• THE TASKS:
- 1) In the interview on mergers and acquisitions amid evolving tax codes, what position does Nichol Chiarella hold at Citrin Cooperman?
- 2) Proceed with the interview on mergers and acquisitions amid evolving tax codes, beginning after its final sentence.

• TEXT PROVIDED:
%%

Insights

Mergers and Acquisitions Services Amidst Evolving Tax Codes: A Conversation with Sylvie Gadant and Nichol Chiarella 

Published on August 19, 2025 5 minute read
Practical ERP Solutions Background
Sylvie Gadant is the managing partner of the Transaction Advisory Services (TAS) Practice and a partner within Citrin Cooperman’s Private Equity and Capital Markets Industry Practice. She leads buy-side and sell-side due diligence engagements for private equity firms, independent sponsors, family offices, and strategic buyers.

Nichol Chiarella is a partner and Citrin Cooperman's Mergers and Acquisitions Tax Practice Leader, with over two decades of experience in public accounting. She provides high level tax planning and consulting services related to buy-side, sell-side, and restructuring transactions involving private equity firms, closely held businesses, business owners, and high net worth individuals within the technology, manufacturing and distribution, wholesale, retail, cannabis, healthcare, real estate, staffing, and professional services industries.

Gadant: Nichol, it’s a challenging market right now with evolving tax codes. What are you seeing in the marketplace related to business enterprise values?

Chiarella: Where enterprise values end up really depends on the industry and related EBITDA multiple, for the most part, which in today’s world can be impacted directly by the technology they may or may not have in place, and their status in their AI digital transformation. There's potential for a real increase in value related to AI, and sometimes there are even tax attributes that increase enterprise value. Where we may see valuations going down is in situations where there's volatility around tariffs (such as non-U.S. suppliers in the manufacturing and distribution space), and even just the geopolitical climate could severely reduce the purchase price of a business.

Gadant: What do you and your team do to bring value to a merger and acquisition transaction?

Chiarella: It's really unique that we're able to bring the level of expertise that we can to the middle market due to our PE backing, providing capital for us to bring in M&A tax specialists. Previously, those middle-market clients had to go to a big four firm to have access to the type of expertise we can now bring to them. Having the tax specialists in-house allows us to get in early, talk with clients about tax planning, and take a look at their existing structure to maximize benefits that could exist upon an exit.

%%

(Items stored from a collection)
%%

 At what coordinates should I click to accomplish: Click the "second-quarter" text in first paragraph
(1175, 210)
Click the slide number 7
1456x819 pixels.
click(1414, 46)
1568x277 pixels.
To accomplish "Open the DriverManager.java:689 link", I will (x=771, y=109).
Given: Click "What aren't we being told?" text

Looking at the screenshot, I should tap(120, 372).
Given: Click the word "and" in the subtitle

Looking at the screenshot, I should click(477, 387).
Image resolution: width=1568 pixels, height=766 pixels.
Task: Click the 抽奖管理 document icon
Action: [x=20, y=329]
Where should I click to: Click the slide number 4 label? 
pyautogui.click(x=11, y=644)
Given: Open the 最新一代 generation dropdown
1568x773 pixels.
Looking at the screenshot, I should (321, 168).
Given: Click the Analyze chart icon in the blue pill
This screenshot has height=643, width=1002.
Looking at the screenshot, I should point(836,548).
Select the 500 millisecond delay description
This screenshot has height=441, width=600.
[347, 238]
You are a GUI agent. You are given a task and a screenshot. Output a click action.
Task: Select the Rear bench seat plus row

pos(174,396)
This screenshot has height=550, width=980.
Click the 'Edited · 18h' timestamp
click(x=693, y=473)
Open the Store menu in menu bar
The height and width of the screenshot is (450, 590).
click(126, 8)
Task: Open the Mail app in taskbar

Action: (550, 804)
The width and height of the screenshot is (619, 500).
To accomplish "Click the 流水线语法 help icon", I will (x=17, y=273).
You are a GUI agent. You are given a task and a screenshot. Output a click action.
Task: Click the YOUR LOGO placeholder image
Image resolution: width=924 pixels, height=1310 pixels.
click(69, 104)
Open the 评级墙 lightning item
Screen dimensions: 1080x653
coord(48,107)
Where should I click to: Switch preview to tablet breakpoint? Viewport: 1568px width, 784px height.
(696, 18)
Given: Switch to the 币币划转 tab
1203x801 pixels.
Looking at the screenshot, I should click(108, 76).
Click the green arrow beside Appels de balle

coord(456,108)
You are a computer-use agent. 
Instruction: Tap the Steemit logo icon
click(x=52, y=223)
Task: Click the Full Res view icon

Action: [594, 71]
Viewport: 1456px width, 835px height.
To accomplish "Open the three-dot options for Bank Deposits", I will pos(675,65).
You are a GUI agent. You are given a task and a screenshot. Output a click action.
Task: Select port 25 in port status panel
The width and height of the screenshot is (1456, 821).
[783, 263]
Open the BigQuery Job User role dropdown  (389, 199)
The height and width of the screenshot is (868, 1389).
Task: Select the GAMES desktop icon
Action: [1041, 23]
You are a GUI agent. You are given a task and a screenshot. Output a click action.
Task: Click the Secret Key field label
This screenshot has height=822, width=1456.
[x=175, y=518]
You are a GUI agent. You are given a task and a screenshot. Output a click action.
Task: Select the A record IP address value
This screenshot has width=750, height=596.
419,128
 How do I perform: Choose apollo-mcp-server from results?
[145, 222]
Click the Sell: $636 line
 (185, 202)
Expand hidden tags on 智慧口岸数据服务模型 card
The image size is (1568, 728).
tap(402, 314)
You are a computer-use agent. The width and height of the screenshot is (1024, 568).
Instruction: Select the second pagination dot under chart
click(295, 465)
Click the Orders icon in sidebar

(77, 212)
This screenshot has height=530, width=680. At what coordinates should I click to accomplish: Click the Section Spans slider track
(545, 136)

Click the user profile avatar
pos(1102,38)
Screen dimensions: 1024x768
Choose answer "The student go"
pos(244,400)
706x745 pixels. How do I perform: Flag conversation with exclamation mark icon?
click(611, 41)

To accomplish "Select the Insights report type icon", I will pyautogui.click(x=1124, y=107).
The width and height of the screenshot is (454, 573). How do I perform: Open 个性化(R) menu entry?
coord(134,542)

%%

• EXPECTED RESPONSES:
- 1) She is a partner and Citrin Cooperman's Mergers and Acquisitions Tax Practice Leader.

- 2)
The other unique traits of our M&A tax team are that we are empathetic towards that business owner due to our long history of working with lower and middle-market clients; that’s the heart of what Citrin Cooperman has done for over 45 years. We understand it’s oftentimes our clients’ one bite at the apple. We want to help clients maximize value and walk them comfortably through the transaction cycle and beyond by working alongside their attorneys, investment bankers, and the rest of their advisors to help them understand what this transaction means for them and their family and the ways they can maximize those net proceeds.

Gadant: How do you and your team help clients prepare for a deal?

Chiarella: Some of the ways our team helps clients prepare for a deal is by getting involved really early in the transaction process. Before the offer letter comes about, before the term sheet, we assess the existing structure and ask the important questions: What has been filed in my financials and my tax returns over the years? Am I really ready to go to market? Is there a way I should be doing estate planning and tax planning before that offer comes across? Because once there's an offer letter, once there's a term sheet, it can really reduce the amount of flexibility we may have to structure into a more tax-efficient exit that's still respected by the IRS from a tax perspective.

Gadant: What's the most important thing a CEO can do before either buying or selling a company?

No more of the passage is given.